Study on Selecting the Surgical methods for Patients with Knee Osteoarthritis based on BP Neural Network
Author(s): Zhang Haohua, Wang Jiaying, Zhang Kuan, Yan Songhua
Knee Osteoarthritis (KOA) seriously affects life quality of patients. Knee arthroplasty, including total knee arthroplasty (TKA) and Unicompartmental Knee Arthroplasty (UKA), is the main and effective treatment method for KOA patients. When selecting the surgical method, the physicians often make decision based on experiences and patient feeling by conducting an interview, KSS score and X-ray test. The diagnosis process is lengthy and subjective.
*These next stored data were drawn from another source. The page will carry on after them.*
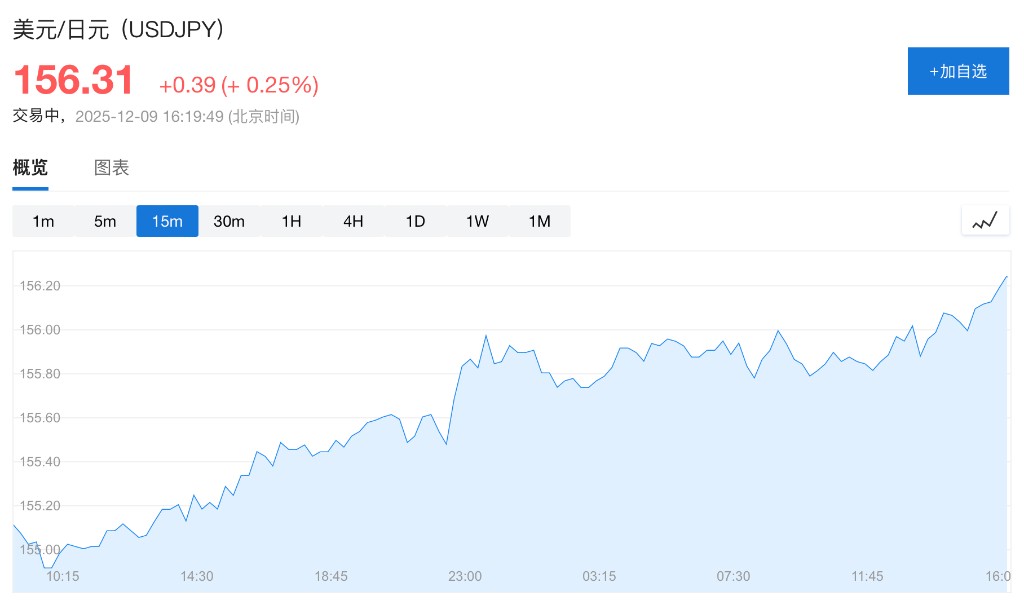Choose the 1H interval

pyautogui.click(x=291, y=221)
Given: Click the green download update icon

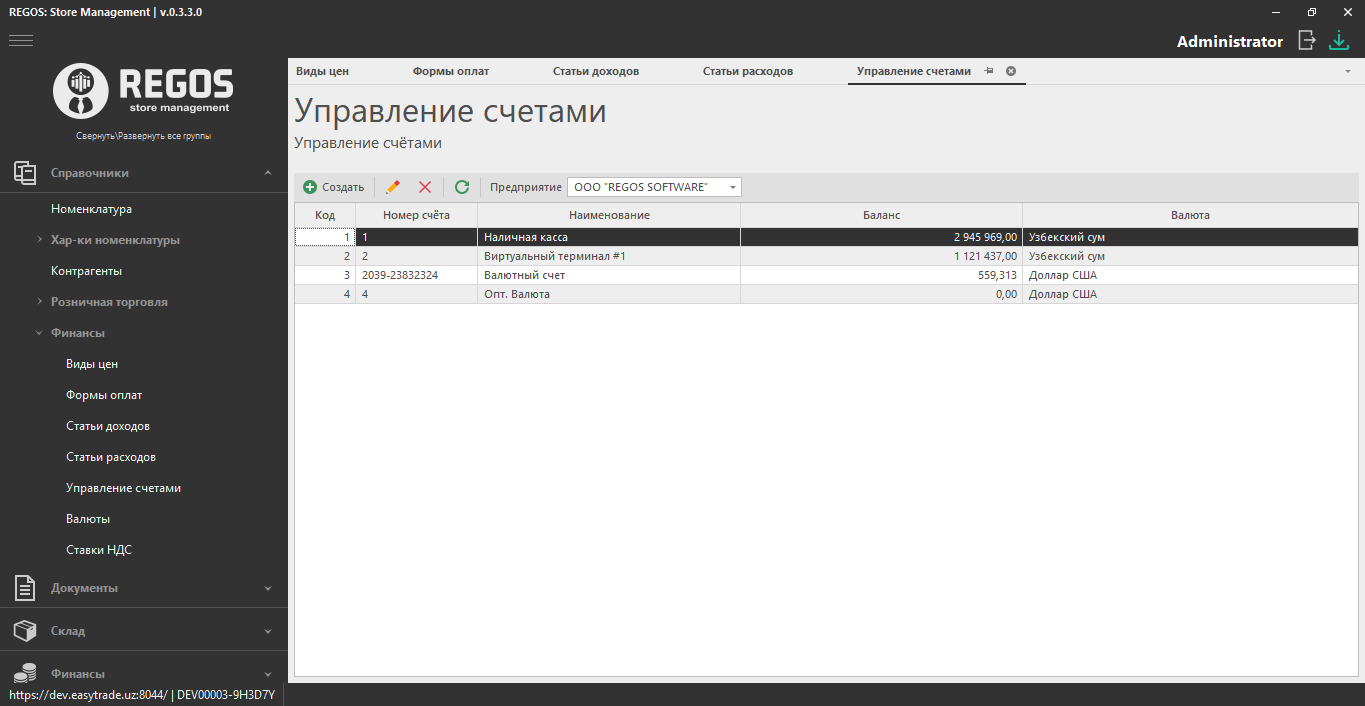Looking at the screenshot, I should (x=1339, y=40).
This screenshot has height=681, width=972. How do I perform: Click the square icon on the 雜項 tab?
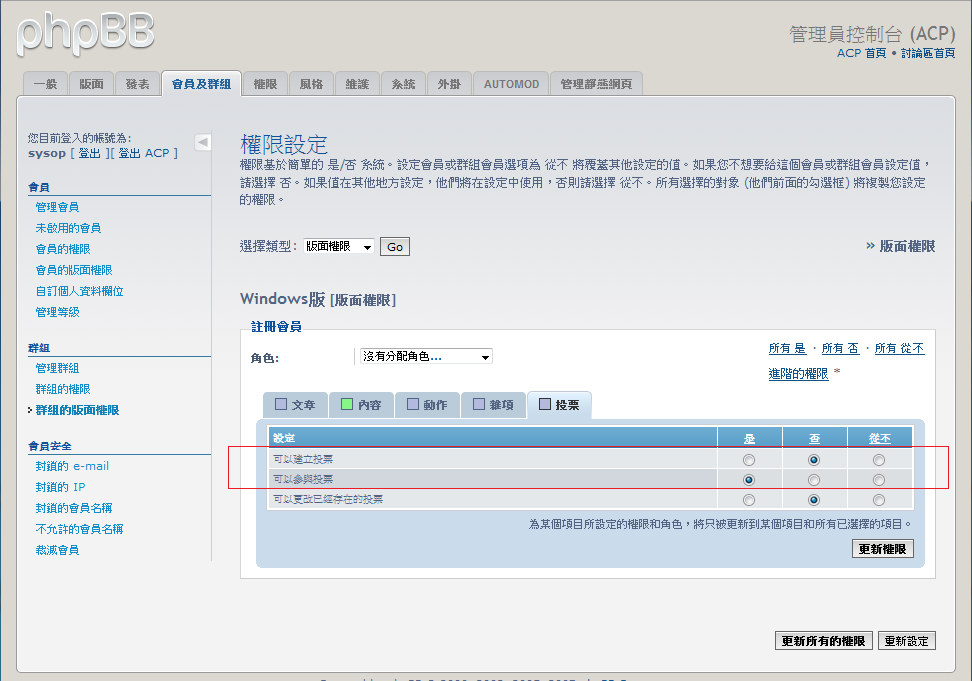(479, 405)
Thus, the aim of this study is to establish a prediction model and explore the methods of selecting surgical way for KOA patients. One hundred and eighty-three patients with moderate and severe KOA were chosen as our subjects. BMI, body weight, age, gender, KSS score and the used surgical way were recorded. X-ray parameters were obtained. Range of Motion (ROM) of knee joint was measured by a wearable motion monitoring system. Back propagation neural network was applied to get the weight of various parameters affecting the selection of surgical methods and a prediction model was established. The results showed that the lateral space of knee joint had the largest relative weight. BMI, age, gender, medial space of knee and ROM had moderate weight; osteophyte or not, weight, and pain scores had less weight. The total accuracy of the established surgical prediction model reached 92.97%. So, when surgeon judges the surgical method, the lateral space of knee is an important parameter. At the same time, the surgeon may combine age, body weight, sex, ROM and medial space. BMI, pain score, and osteophytes or not can just be used as the reference.